[Saved entries]
==========
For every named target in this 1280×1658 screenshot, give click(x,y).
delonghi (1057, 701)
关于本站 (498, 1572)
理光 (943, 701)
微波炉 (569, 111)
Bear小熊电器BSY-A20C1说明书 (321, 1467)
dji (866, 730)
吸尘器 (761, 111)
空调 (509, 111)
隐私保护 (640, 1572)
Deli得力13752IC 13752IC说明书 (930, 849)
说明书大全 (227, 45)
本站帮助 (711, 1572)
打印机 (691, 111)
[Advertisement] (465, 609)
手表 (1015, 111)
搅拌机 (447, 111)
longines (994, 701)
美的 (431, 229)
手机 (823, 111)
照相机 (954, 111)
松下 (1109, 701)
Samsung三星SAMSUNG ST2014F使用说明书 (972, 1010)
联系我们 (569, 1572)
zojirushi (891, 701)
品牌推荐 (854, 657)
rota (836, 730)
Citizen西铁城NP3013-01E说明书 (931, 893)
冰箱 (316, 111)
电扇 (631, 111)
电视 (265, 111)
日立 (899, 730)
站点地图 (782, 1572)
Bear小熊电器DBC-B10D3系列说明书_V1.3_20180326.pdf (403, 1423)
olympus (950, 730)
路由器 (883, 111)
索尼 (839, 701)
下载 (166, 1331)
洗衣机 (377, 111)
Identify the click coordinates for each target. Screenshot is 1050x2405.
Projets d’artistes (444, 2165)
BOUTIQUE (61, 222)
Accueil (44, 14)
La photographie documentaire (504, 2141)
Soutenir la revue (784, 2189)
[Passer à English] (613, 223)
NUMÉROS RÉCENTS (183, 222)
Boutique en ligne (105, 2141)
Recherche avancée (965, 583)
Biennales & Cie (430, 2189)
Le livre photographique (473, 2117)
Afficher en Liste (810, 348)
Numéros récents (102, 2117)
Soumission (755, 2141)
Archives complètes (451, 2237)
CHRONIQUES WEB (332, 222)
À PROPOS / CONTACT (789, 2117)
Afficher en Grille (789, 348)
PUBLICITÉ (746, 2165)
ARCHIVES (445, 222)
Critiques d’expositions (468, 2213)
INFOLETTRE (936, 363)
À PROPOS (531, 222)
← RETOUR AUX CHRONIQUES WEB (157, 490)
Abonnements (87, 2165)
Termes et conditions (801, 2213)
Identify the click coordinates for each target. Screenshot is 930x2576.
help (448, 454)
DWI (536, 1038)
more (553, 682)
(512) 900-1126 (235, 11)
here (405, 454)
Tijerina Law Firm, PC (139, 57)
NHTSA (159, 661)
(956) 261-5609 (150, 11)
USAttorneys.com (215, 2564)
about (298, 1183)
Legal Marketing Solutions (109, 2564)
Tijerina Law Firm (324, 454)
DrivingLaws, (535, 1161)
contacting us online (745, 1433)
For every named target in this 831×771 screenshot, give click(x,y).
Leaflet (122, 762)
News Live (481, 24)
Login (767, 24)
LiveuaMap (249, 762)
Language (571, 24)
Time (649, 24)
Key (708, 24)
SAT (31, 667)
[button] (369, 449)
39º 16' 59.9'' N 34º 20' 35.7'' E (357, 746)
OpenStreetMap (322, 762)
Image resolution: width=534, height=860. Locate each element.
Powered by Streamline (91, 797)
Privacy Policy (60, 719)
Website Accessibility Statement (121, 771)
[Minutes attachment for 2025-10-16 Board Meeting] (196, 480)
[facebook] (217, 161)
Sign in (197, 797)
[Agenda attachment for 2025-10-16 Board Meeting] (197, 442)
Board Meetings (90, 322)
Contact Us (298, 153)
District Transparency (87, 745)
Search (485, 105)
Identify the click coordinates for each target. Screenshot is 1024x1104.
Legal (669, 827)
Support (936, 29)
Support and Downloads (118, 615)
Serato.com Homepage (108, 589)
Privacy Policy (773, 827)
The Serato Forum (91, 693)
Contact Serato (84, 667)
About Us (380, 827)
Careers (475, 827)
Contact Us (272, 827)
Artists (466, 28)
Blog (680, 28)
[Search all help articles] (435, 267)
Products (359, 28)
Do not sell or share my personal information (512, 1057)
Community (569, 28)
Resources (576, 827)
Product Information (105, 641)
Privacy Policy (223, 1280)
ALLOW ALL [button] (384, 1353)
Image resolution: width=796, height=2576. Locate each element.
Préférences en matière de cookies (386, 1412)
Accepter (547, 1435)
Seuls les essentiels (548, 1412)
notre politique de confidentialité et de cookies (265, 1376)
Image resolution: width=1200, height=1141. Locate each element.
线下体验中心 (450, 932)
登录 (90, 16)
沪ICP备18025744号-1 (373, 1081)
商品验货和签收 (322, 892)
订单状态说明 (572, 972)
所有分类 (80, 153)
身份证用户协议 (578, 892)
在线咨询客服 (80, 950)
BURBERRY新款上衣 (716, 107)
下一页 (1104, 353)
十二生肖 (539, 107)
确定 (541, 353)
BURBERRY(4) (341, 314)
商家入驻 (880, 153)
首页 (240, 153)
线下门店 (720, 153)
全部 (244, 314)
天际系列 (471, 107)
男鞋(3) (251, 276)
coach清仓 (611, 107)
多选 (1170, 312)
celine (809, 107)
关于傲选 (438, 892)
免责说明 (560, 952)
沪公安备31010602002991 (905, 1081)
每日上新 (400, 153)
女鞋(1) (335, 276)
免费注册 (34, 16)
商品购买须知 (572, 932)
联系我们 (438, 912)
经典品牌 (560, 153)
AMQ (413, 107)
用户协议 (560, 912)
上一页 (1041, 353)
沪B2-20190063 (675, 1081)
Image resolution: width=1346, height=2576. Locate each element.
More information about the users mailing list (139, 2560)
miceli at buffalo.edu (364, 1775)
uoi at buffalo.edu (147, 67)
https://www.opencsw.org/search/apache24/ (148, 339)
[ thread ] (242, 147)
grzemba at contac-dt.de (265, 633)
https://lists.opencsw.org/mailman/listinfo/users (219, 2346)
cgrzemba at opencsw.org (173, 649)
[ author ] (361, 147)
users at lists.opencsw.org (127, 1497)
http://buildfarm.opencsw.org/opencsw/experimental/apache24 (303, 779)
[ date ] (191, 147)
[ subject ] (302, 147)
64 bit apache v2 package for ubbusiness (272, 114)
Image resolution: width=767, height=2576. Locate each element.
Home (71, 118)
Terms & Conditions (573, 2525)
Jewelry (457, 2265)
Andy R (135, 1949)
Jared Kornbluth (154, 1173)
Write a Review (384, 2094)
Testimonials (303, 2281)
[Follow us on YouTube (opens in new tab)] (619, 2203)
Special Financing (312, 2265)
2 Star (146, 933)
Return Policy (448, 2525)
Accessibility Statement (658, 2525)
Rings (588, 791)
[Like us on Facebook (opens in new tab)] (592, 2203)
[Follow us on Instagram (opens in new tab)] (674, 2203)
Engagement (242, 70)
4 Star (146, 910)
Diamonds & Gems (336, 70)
==========
SET TASK:
Please pick out each line in the data above that contains the word "Accessibility" and copy those lines.

RESULT OF THE TASK:
Website Accessibility Statement (121, 771)
Accessibility Statement (658, 2525)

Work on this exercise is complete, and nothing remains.